Data for the task.
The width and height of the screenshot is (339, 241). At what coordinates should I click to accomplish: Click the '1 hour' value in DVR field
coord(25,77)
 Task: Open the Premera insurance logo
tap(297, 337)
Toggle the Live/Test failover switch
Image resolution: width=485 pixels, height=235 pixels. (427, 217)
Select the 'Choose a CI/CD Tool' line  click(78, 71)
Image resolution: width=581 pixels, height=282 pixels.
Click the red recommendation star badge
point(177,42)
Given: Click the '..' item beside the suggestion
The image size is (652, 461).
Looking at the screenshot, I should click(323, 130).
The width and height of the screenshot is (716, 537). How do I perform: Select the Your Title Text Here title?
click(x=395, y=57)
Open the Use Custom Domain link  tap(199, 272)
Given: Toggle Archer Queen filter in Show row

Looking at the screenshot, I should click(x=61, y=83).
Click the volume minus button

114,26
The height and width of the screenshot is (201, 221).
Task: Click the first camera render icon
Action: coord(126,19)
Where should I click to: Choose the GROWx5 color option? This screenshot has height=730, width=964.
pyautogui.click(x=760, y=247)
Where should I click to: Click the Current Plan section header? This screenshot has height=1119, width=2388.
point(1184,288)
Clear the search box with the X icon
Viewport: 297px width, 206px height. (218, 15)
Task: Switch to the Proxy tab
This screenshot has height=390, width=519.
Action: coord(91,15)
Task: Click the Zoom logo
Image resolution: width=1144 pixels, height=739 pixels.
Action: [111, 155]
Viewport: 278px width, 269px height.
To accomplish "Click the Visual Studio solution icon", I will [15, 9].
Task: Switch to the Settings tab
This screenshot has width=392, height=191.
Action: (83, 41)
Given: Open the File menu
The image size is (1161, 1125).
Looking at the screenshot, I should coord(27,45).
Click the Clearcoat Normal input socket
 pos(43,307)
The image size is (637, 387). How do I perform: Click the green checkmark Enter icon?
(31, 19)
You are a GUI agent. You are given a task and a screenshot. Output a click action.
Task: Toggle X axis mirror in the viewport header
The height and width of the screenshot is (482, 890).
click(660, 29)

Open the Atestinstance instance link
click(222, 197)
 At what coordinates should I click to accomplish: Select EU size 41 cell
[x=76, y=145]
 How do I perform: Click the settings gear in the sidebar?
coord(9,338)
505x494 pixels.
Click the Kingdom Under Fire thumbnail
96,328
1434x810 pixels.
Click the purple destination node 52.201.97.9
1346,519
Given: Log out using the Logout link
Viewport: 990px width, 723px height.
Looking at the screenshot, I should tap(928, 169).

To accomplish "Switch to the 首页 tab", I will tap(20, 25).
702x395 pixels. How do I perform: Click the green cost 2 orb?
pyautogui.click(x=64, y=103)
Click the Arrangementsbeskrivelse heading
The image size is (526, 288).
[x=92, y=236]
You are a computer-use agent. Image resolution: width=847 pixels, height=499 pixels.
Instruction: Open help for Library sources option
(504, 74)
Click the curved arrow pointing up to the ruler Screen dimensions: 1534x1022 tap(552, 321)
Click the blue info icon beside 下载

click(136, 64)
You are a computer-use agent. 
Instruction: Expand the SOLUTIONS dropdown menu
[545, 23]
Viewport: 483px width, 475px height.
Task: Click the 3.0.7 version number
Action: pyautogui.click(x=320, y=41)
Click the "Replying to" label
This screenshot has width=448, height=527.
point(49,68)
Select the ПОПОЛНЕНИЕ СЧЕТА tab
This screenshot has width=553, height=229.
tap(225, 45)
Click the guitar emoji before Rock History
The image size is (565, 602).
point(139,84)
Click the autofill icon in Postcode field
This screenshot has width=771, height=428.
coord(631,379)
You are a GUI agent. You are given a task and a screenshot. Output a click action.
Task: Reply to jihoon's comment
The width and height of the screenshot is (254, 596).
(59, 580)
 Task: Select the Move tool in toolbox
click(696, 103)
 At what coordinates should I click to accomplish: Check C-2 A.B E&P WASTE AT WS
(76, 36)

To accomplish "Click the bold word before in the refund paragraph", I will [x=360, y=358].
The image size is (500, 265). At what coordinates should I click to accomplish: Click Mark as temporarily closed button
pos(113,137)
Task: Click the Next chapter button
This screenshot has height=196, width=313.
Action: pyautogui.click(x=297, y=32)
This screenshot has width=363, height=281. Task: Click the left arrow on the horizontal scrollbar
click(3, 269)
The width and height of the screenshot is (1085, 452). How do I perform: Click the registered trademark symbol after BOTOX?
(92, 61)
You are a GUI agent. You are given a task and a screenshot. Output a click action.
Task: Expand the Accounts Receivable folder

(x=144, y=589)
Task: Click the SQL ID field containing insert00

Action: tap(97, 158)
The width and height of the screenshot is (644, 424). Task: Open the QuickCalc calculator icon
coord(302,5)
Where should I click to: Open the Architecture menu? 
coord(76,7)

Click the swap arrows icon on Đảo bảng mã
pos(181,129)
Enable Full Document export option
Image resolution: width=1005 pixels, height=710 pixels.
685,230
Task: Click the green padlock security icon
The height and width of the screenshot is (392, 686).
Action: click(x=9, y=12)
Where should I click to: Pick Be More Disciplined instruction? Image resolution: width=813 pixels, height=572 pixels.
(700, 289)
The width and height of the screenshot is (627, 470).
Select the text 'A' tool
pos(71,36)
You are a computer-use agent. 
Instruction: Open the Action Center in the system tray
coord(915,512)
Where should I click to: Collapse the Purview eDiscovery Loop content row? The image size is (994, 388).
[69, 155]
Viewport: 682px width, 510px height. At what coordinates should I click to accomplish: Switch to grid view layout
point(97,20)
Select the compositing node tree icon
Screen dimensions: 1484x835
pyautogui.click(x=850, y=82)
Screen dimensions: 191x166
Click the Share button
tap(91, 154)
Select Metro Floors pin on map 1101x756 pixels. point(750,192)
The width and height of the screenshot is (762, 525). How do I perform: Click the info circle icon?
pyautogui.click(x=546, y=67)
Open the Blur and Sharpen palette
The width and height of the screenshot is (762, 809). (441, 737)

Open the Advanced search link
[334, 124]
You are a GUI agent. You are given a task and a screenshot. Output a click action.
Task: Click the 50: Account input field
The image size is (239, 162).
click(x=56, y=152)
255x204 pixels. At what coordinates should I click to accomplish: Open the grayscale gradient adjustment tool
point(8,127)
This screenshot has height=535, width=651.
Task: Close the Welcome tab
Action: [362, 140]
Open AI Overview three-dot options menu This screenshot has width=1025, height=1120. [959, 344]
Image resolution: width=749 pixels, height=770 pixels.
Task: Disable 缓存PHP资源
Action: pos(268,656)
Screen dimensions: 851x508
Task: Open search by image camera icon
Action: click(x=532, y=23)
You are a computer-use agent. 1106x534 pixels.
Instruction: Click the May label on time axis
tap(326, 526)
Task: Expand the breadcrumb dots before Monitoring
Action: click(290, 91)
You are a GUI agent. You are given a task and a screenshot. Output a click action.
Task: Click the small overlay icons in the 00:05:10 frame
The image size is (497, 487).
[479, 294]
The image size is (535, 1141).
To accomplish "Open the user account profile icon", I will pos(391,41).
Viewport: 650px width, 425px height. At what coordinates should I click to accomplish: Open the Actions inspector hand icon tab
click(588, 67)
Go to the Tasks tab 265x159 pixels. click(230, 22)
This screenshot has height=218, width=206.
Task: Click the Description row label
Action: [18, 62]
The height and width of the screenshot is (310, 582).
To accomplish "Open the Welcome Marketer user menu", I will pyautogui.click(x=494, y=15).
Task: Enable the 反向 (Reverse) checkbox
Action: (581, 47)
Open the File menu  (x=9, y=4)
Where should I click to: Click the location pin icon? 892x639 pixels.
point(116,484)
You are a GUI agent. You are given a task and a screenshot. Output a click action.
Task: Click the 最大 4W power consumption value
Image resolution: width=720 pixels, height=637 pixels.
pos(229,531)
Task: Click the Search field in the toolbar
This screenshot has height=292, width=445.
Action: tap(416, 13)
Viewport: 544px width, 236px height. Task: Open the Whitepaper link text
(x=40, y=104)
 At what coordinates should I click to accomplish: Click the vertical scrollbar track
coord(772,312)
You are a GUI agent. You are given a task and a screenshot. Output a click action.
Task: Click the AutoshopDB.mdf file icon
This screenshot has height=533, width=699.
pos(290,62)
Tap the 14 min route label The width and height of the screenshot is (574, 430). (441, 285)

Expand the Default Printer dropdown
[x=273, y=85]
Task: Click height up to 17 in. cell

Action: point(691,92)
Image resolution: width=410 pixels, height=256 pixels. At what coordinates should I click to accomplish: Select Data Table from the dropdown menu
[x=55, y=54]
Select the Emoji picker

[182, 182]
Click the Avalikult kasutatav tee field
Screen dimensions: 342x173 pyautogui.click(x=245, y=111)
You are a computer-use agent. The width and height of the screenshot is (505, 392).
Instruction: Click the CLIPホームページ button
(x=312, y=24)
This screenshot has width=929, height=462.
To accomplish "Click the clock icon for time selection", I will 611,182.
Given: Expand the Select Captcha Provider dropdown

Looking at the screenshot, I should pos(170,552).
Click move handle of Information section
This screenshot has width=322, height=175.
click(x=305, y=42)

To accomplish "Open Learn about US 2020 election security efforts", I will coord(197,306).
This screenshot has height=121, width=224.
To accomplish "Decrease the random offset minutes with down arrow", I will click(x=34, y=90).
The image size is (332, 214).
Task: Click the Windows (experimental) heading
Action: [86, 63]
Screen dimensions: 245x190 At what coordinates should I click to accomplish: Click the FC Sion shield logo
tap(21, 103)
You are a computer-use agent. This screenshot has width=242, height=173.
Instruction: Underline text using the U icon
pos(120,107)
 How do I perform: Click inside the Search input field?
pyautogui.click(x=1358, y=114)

What to produce. Your reply should be one number: how many lines in the records contain "security".

Task output. 2